Bases: MoECalibrationModule

Calibration version of AfmoeMoE that sends all tokens to all experts.

During calibration, when calibrate_all_experts=True, all tokens are sent to all experts to ensure proper quantization statistics are collected for every expert, not just those activated by the calibration data routing.

The Afmoe architecture uses: - Token-choice top-K routing with sigmoid/softmax scoring - Optional shared experts processed on all tokens - Learnable expert bias for routing control

Note: AfmoeMoE is loaded dynamically from the model hub via trust_remote_code=True. The original module is passed as a parameter.

Methods:

  • forward

    Forward pass with optional calibration mode.

  • restore

    Restore the original module structure.

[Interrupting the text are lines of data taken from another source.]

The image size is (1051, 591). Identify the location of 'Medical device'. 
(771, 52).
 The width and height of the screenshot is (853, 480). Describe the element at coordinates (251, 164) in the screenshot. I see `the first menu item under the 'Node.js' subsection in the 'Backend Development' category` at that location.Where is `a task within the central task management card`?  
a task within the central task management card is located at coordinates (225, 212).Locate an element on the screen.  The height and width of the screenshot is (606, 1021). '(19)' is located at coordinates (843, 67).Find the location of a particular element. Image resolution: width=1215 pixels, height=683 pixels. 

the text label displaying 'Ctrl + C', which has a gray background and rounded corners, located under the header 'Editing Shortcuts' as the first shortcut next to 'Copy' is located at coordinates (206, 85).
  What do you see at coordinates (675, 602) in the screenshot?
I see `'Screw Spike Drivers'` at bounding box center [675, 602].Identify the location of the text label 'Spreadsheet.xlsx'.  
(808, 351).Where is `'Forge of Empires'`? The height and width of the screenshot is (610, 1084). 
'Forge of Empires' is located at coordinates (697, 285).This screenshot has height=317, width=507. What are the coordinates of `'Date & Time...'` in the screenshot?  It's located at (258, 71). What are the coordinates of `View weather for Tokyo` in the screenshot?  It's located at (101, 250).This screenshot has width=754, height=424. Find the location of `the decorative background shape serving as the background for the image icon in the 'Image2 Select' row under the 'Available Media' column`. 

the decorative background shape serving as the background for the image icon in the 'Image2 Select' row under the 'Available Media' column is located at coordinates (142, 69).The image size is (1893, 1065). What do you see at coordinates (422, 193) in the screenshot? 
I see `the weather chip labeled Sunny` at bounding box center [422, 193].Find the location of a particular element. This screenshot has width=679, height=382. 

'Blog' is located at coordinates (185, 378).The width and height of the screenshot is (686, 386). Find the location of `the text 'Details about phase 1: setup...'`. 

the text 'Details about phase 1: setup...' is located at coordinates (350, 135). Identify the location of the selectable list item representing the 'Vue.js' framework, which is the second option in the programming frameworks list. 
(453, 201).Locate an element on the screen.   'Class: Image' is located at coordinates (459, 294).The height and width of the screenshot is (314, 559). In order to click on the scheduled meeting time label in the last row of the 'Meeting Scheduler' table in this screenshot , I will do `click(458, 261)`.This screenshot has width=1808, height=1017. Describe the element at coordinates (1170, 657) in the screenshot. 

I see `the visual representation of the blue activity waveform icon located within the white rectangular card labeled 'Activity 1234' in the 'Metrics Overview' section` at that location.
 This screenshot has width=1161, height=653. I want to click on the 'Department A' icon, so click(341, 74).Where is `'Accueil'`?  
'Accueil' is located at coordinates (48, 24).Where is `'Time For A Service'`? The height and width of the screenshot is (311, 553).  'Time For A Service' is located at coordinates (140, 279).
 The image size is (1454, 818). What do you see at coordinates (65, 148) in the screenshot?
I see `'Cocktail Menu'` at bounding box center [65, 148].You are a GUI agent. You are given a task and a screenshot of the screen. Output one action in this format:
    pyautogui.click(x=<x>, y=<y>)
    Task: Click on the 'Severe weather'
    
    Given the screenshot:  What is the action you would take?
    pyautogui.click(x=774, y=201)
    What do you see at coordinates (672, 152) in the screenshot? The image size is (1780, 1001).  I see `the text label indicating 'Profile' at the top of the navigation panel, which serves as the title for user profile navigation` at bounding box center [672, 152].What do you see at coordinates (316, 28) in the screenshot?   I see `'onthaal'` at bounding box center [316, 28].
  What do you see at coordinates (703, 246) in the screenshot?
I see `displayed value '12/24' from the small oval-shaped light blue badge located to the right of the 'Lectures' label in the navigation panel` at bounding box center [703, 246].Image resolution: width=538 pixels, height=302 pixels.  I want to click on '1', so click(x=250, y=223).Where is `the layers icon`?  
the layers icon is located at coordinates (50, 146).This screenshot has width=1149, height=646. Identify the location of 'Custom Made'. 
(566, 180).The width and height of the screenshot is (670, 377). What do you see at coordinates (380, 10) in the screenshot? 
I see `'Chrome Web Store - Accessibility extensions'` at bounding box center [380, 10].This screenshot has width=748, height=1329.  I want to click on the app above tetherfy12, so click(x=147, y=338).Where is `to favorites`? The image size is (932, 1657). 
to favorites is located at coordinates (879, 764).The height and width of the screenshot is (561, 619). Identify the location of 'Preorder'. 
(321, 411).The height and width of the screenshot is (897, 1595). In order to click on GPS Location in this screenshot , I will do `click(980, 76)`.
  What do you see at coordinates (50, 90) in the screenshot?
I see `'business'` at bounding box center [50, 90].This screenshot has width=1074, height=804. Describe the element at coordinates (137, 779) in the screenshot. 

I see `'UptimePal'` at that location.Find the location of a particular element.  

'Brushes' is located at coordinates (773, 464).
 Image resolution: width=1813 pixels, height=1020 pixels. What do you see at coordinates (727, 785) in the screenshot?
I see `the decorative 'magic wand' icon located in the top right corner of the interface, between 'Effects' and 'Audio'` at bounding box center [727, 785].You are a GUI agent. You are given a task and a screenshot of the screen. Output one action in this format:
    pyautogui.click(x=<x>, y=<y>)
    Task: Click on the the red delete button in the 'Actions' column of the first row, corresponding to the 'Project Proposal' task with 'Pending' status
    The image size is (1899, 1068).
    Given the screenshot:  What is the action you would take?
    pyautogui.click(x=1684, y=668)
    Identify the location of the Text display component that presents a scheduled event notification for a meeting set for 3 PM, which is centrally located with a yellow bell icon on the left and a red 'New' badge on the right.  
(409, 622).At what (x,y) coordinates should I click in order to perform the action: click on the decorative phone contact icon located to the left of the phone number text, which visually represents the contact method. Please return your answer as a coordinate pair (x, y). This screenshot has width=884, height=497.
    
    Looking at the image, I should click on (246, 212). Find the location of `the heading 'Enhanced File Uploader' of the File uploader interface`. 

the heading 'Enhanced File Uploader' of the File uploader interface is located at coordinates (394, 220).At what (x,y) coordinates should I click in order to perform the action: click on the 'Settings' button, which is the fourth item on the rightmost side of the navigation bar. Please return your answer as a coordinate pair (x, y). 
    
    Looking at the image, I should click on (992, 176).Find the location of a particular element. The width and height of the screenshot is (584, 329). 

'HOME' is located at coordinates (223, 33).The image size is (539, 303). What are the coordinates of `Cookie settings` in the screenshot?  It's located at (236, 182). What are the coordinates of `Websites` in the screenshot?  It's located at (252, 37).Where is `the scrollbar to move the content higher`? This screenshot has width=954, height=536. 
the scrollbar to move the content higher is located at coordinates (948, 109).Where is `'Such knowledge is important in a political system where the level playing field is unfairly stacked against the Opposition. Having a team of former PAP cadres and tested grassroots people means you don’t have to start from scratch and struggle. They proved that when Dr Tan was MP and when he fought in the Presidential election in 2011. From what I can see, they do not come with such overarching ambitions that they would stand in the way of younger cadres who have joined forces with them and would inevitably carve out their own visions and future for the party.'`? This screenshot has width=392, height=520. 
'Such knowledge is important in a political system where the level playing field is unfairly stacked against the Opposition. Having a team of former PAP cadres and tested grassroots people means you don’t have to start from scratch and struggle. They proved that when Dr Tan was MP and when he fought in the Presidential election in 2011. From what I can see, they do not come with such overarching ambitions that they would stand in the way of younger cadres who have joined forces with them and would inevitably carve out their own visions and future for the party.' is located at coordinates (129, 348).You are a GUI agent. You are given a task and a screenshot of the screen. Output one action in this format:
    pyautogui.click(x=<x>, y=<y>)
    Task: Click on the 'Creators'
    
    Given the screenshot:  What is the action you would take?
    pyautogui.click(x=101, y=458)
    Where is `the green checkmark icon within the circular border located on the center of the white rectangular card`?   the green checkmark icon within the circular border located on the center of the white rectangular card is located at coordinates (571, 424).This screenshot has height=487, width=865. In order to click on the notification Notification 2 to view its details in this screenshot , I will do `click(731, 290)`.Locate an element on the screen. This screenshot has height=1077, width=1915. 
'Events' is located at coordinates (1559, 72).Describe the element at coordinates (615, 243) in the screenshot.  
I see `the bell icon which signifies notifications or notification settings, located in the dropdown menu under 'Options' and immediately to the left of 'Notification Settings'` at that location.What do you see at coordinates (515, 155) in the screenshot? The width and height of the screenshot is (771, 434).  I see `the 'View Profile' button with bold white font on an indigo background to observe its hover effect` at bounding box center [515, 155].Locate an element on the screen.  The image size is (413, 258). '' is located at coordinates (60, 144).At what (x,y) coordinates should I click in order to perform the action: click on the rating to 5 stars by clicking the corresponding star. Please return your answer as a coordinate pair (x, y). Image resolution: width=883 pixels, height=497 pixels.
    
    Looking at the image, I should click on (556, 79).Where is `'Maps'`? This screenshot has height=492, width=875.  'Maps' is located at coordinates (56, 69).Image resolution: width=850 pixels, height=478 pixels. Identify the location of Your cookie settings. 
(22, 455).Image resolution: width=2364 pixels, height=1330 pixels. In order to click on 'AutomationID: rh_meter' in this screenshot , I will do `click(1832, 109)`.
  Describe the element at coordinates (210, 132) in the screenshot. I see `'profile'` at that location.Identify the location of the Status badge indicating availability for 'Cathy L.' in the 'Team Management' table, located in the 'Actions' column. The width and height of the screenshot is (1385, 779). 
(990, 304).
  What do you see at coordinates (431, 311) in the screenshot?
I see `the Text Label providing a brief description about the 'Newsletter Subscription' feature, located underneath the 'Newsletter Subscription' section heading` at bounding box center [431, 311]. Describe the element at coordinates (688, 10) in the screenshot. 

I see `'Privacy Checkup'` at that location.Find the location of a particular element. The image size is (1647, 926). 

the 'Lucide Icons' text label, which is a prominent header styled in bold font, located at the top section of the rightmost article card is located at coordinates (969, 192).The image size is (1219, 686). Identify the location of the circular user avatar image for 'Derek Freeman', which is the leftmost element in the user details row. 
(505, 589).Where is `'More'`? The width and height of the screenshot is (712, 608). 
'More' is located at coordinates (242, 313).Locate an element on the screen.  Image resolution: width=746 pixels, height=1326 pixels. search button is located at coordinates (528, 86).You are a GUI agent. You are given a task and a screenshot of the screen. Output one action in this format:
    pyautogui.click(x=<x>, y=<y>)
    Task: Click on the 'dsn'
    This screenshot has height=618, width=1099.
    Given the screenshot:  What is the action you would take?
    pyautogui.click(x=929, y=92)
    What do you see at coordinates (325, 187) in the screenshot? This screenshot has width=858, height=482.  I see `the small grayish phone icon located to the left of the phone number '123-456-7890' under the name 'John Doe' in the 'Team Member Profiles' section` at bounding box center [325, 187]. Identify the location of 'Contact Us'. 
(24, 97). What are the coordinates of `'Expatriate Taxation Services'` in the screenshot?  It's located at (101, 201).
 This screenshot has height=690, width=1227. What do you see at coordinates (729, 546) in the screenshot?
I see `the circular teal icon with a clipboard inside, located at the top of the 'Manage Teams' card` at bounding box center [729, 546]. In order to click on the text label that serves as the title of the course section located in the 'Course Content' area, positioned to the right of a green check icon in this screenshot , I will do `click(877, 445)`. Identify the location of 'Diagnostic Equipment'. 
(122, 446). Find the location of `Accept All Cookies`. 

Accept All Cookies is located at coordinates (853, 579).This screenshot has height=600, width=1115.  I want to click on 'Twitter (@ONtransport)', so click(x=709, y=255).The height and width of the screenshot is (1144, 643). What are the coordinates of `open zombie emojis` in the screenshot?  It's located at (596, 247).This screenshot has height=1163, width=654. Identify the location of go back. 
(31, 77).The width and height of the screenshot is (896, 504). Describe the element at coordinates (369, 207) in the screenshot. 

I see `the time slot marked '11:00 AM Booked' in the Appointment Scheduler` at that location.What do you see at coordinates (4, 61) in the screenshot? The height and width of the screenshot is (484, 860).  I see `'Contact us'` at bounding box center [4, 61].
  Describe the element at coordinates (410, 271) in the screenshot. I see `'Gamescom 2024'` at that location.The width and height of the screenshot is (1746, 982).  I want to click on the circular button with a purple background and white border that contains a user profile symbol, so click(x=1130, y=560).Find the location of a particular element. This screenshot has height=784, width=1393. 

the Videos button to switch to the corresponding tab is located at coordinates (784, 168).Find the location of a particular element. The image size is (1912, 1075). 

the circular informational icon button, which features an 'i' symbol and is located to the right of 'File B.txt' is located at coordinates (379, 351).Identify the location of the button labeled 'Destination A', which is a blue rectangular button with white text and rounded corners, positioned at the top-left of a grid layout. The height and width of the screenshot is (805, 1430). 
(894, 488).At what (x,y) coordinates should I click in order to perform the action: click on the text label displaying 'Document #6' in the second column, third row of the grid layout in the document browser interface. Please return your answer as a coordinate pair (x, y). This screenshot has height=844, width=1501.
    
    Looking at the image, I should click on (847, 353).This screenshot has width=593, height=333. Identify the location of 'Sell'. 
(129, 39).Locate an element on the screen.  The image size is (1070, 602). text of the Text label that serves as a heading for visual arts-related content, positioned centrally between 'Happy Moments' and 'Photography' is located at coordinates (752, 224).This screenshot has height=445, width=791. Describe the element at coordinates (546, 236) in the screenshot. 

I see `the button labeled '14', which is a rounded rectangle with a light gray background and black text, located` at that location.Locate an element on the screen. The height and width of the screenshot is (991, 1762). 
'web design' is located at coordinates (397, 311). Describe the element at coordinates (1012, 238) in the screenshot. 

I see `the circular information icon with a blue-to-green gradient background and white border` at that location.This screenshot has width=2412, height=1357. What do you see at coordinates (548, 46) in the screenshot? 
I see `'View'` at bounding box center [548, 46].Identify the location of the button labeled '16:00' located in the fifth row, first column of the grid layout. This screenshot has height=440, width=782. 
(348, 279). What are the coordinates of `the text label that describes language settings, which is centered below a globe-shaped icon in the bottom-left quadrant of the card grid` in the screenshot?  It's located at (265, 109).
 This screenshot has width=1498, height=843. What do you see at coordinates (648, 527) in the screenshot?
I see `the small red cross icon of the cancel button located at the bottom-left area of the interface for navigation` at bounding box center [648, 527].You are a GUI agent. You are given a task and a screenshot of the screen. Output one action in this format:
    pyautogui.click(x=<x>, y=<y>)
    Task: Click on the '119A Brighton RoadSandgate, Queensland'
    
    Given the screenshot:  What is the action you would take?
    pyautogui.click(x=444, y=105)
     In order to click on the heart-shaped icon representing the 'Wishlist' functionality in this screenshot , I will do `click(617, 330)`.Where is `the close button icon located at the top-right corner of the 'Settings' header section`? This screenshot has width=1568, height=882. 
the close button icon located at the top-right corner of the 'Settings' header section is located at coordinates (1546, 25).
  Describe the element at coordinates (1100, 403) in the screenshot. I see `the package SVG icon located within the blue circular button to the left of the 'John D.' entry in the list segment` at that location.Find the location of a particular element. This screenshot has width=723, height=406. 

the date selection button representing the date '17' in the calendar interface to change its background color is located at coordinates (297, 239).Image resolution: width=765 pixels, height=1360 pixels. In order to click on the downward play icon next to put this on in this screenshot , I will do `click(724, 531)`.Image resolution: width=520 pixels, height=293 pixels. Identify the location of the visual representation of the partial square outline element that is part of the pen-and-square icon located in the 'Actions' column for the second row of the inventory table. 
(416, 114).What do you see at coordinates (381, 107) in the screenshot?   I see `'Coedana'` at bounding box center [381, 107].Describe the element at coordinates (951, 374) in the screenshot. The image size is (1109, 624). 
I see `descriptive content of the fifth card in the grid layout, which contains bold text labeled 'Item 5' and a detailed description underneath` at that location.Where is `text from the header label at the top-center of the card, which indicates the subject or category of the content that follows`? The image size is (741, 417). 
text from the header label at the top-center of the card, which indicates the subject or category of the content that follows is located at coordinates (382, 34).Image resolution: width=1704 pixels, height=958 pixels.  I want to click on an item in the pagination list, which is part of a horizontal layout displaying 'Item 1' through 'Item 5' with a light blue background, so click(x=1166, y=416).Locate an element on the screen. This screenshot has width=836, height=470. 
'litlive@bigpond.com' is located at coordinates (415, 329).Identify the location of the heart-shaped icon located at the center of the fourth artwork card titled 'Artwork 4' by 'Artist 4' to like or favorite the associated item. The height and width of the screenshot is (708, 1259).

Source code in src/llmcompressor/modeling/afmoe.py
def __init__(
    self,
    original: torch.nn.Module,
    config,
    calibrate_all_experts: bool = True,
):
    super().__init__()
    self.config = config
    self.router = original.router
    self.experts = original.experts
    self.shared_experts = original.shared_experts
    self.expert_bias = original.expert_bias
    self.calibrate_all_experts = calibrate_all_experts

forward

forward(hidden_states: Tensor) -> torch.Tensor

Forward pass with optional calibration mode.

When calibrate_all_experts=True: - All tokens are sent to all experts for calibration - Routing weights are still used for final output combination - This ensures all experts see calibration data When calibrate_all_experts=False: - Normal MoE routing behavior (only routed tokens go to each expert)

Source code in src/llmcompressor/modeling/afmoe.py
def forward(self, hidden_states: torch.Tensor) -> torch.Tensor:
    """
    Forward pass with optional calibration mode.

    When calibrate_all_experts=True:
        - All tokens are sent to all experts for calibration
        - Routing weights are still used for final output combination
        - This ensures all experts see calibration data
    When calibrate_all_experts=False:
        - Normal MoE routing behavior (only routed tokens go to each expert)
    """
    batch_size, seq_len, hidden_dim = hidden_states.shape
    hidden_states_flat = hidden_states.view(-1, hidden_dim)

    # Step 1: Get routing decisions
    top_scores, selected_experts = self.router(hidden_states, self.expert_bias)

    # Step 2: Process through shared experts
    if self.shared_experts is not None:
        shared_output = self.shared_experts(hidden_states_flat)
    else:
        shared_output = torch.zeros_like(hidden_states_flat)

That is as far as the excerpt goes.